特に注目すべきは、加工食品、インスタントラーメン、軽食、外食からのナトリウムの量が急速に増加しており、特に都市部や若者の間で顕著です。したがって、ナトリウム削減戦略は、伝統的な食習慣と加工食品の消費傾向の両方に焦点を当てる必要があります。
人々が健康的な食品を簡単に選択できるように環境を作る必要があります。
ベトナムWHO代表のアンジェラ・プラット博士は、不健康な食品がベトナムにおける非感染性疾患の負担を増大させていると述べています。この疾患群には、心血管疾患、糖尿病、癌、慢性呼吸器疾患が含まれており、現在、死亡例の約80%を占めています。原因の1つは、不健康な食事、特に塩分の多い食事、加工食品、ファストフード、砂糖入り飲料の消費です。

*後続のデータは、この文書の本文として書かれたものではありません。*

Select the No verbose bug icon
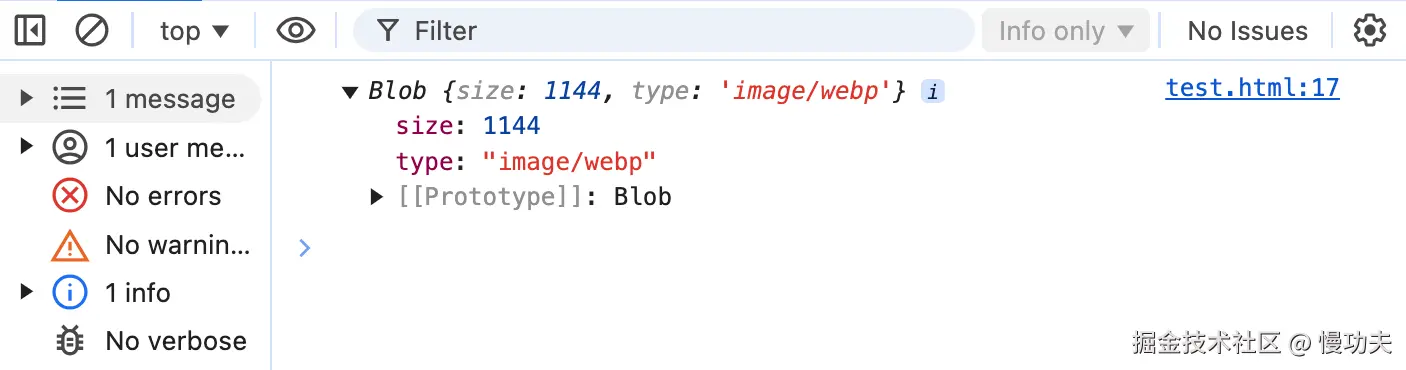pos(69,341)
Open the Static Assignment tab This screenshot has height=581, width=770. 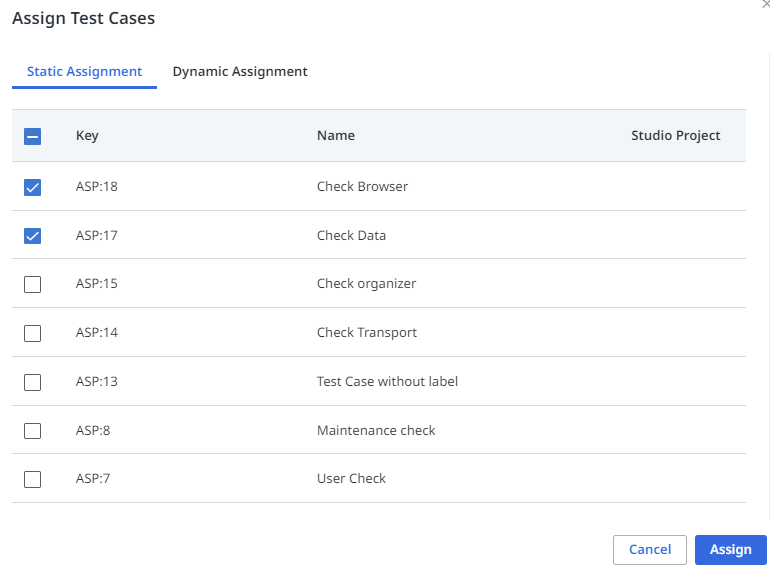[84, 72]
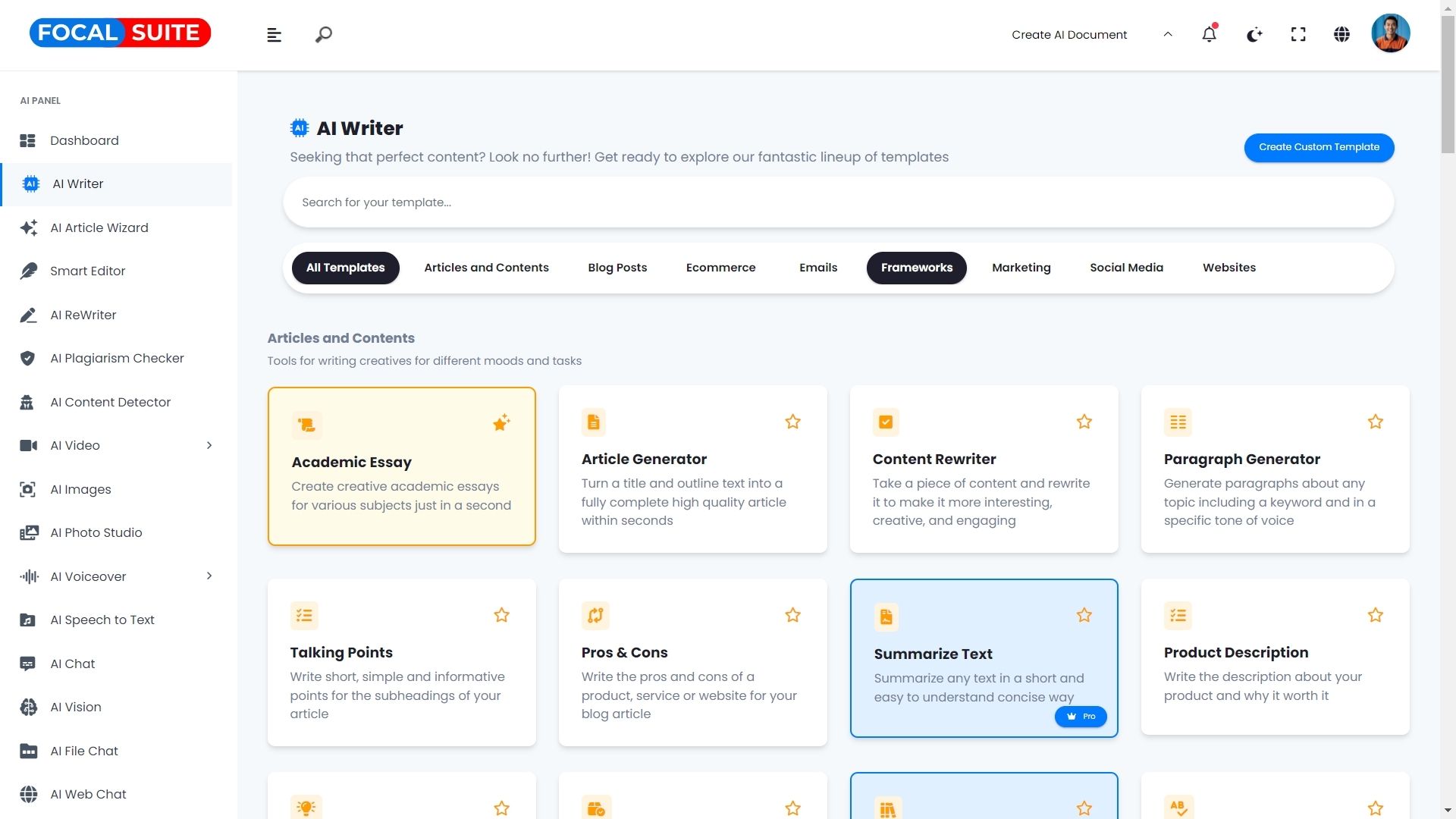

アンジェラ・プラット氏によると、WHOは、ベトナムが医療診断と治療の考え方から健康管理と積極的な予防に移行するという方向性に同意しており、健康的な食品環境を構築するために科学的証拠に基づいた包括的な政策を推奨しています。これは、多くの部門と関係者の協調的な努力が必要です。
WHOは、健康的な食事を促進し、人々が健康に良い食品を選択し、非感染性疾患のリスクを軽減するために、科学的証拠に基づいた包括的な政策を実施することを推奨しています。